• [How to complete this task] The word "agent" may appear in the records below. Report how many lines contain it, and write nothing besides the number.

+-------+

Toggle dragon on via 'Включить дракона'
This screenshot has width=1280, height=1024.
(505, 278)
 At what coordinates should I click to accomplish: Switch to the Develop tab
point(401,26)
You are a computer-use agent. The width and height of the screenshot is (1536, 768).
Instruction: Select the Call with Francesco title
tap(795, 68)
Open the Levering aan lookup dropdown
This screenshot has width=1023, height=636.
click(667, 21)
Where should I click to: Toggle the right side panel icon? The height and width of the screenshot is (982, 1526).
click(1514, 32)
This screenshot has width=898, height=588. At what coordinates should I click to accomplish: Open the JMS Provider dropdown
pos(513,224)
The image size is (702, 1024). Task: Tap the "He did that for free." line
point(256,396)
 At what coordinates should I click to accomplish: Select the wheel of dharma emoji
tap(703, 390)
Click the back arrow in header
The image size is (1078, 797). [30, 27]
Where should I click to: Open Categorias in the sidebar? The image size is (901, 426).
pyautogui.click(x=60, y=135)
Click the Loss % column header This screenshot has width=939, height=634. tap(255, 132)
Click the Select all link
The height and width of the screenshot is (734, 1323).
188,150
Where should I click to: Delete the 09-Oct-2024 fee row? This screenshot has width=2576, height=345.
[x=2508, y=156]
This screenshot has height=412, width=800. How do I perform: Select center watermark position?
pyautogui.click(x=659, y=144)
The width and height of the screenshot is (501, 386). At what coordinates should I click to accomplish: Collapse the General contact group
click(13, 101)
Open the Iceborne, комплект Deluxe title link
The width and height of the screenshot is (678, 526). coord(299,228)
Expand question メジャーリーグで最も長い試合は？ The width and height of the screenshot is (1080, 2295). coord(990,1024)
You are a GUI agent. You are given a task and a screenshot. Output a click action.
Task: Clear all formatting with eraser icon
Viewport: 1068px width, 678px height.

+-------+

• [Solution for this exercise] 2